Tiro certeiro no óbvio
Thiago Corrêa
Em tempos de MP3, a indústria fonográfica prefere apostar no que é certo, deixando o papel da renovação para internet. Suga o sucesso já obtido até a raspa do tacho. Um exemplo é o disco “O Melhor de Teresa Cristina e Grupo Semente”, lançado pela Deckdisc. Com apenas oito anos desde o lançamento do primeiro dos quatro álbuns da cantora carioca (sendo um deles a gravação de um show e outro de releituras de Paulinho da Viola), Teresa Cristina ganha a sua primeira coletânea.

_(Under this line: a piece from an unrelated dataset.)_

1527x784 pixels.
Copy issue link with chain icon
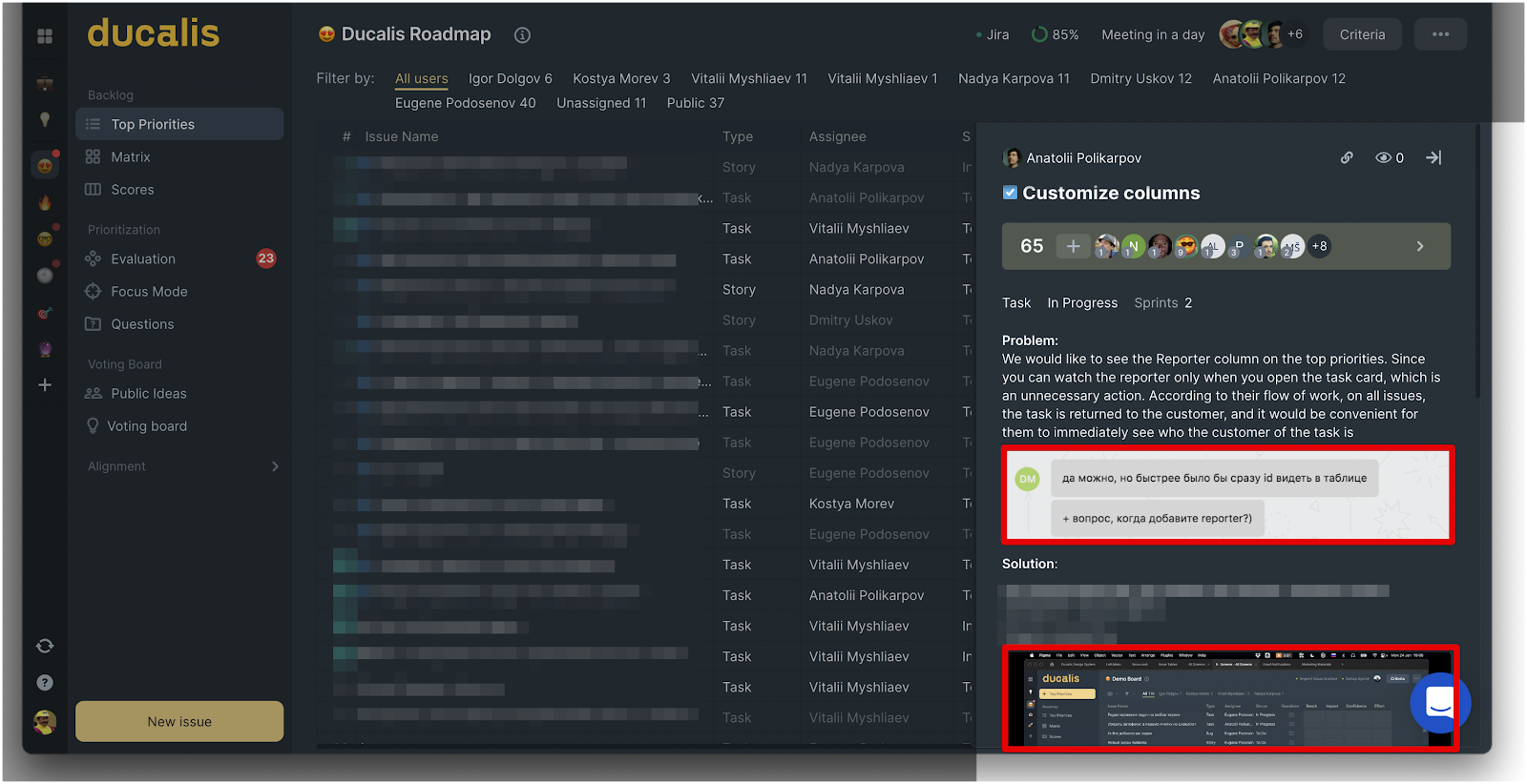click(x=1347, y=158)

Das 15 músicas, de novo mesmo, apenas uma única faixa, que mesmo assim não é nem tão nova assim. Trata-se de uma releitura de “Novo Amor”, composta por Chico Buarque. Mas deixando essa artimanha empresarial de lado, o disco, como toda coletânea, é um bom começo para quem não conhece o trabalho da cantora.
Estão presentes a delicadeza vocal de Teresa Cristina e o cuidadoso trabalho do Grupo Semente, que criaram fama e ajudaram a reerguer o boêmio bairro da Lapa, no Rio de Janeiro. O samba cantado por eles é fino, tradicional.
As músicas servem como trilha sonora para passar uma tarde de sábado ensolarada bebendo cerveja. Além do lado festivo, o disco ainda inclui os momentos de dor de cotovelo, como a faixa “A Borboleta e o Passarinho”, da própria cantora, e “O Meu Guri”, outra de Chico Buarque.